You can always add modules, at least many of the pure Perl modules.
--
Gunnar Hjalmarsson
Email: http://www.gunnar.cc/cgi-bin/contact.pl
| |
| Matt Garrish 2006-04-25, 9:57 pm |
|
"Justin C" <justin.0604@purestblue.com> wrote in message
news:107d.444e9f5b.ecbaa@stigmata...
>
> To keep users away from the dirty end of html/perl-cgi I want to
> automate some web-pages. The easiest way I can see of doing this is that
> the users submit their data for this web-site in plain text. I know the
> first line will always be <h1> and the second line onwards will be just
> plain <p>, each paragraph will be separated by an extra CR (these text
> files will be generated on OS X clients so I shouldn't have trouble with
> MS CR/LF combinations).
>
my @paras = split(/\r\r/, $userinput);
my $h1 = shift @paras;
foreach my $para (@paras) {
# do whatever
}
Matt
| |
| Jim Gibson 2006-04-25, 9:57 pm |
| In article <107d.444e9f5b.ecbaa@stigmata>, Justin C
<justin.0604@purestblue.com> wrote:
> To keep users away from the dirty end of html/perl-cgi I want to
> automate some web-pages. The easiest way I can see of doing this is that
> the users submit their data for this web-site in plain text. I know the
> first line will always be <h1> and the second line onwards will be just
> plain <p>, each paragraph will be separated by an extra CR (these text
> files will be generated on OS X clients so I shouldn't have trouble with
> MS CR/LF combinations).
>
> I can see how I can get the first line to format it accordingly but I'm
> not sure how to read the rest of the text, specifically: how to spot two
> CRs (must remember not to chomp!).
>
> So, I suppose the question is, how do I spot two consecutive CRs in a
> string?
>
> I have to do this without modules as the site will be hosted on a server
> that has unknown modules and also on which I can't add or request
> modules.
>
> If external modules would make it all simpler then I can, probably,
> pre-process the text files with a perl script locally before uploading
> so they can just be dropped into the CGI output.
>
> Thanks for any suggestions you care to make.

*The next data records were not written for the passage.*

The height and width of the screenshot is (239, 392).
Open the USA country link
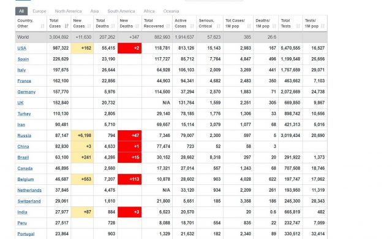coord(22,48)
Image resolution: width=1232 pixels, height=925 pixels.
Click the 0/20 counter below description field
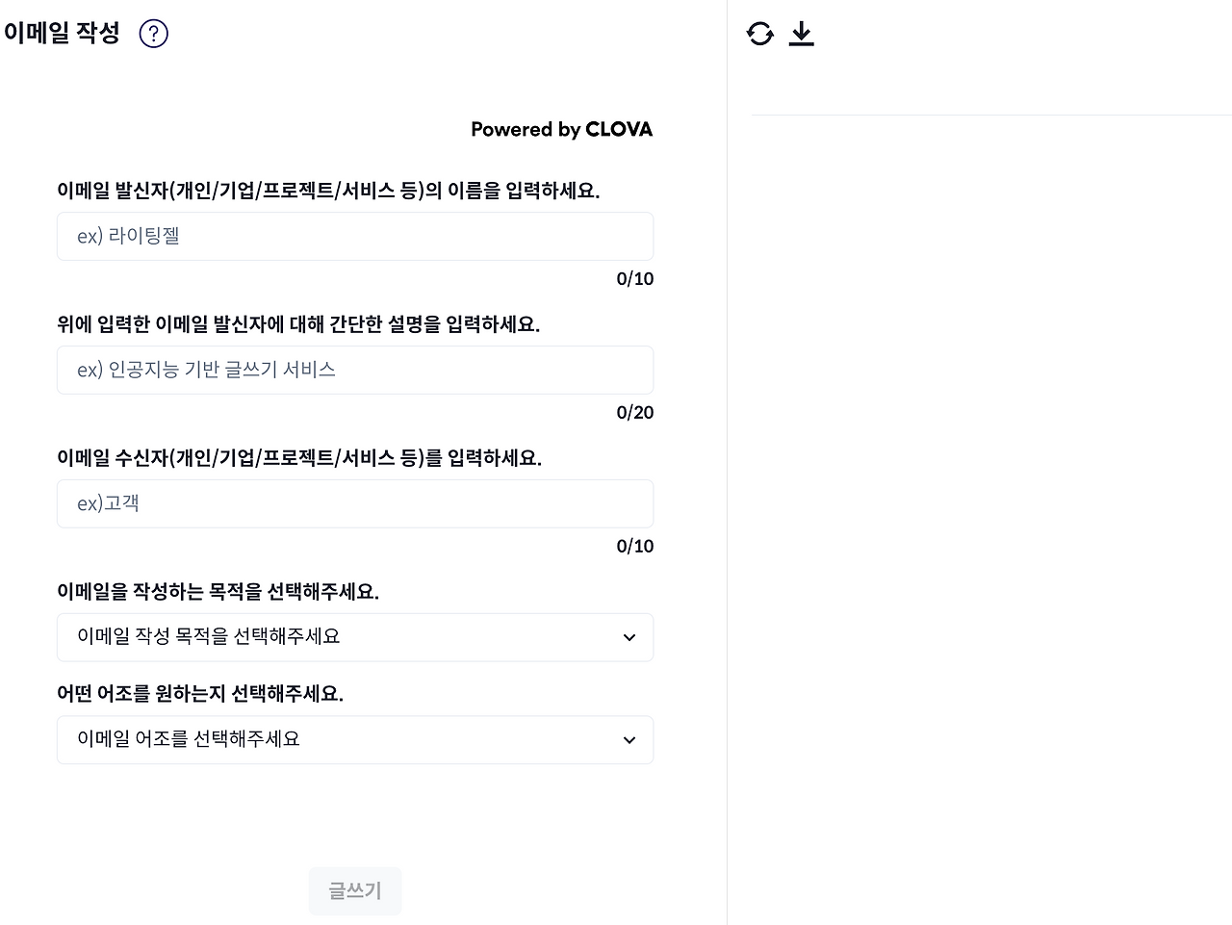coord(634,412)
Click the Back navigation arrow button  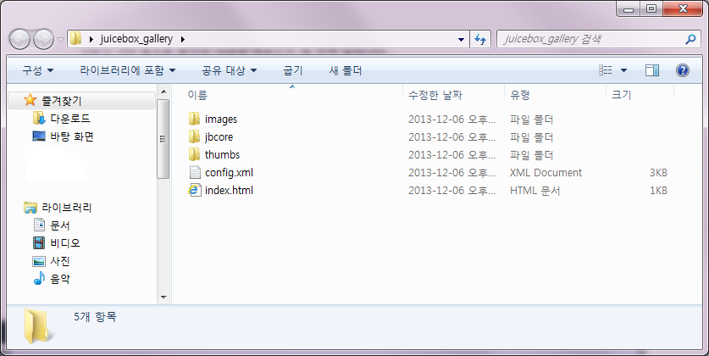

If you are reading one line at a time, then two CRs will result in a
blank line being read for the second one, whether or not you use chomp.
You can also read more than one line at a time to detect the end of a
paragraph signified by two CRs: perldoc -q paragraphs "How can I read
in a file by paragraphs?"
If you already have the entire text in a string, then you can use index
to locate two CRs in the string, or use split on two CRs to split the
string into paragraphs.
| |
| Joe Smith 2006-04-26, 3:58 am |
| Justin C wrote:
> each paragraph will be separated by an extra CR (these text
> files will be generated on OS X clients so I shouldn't have trouble with
> MS CR/LF combinations).
Are you sure the data being read by the CGI will have only CR
and not LF? The fact that Macs use \r inside files is somewhat
irrelevant to when it comes to data posted from an HTTP client.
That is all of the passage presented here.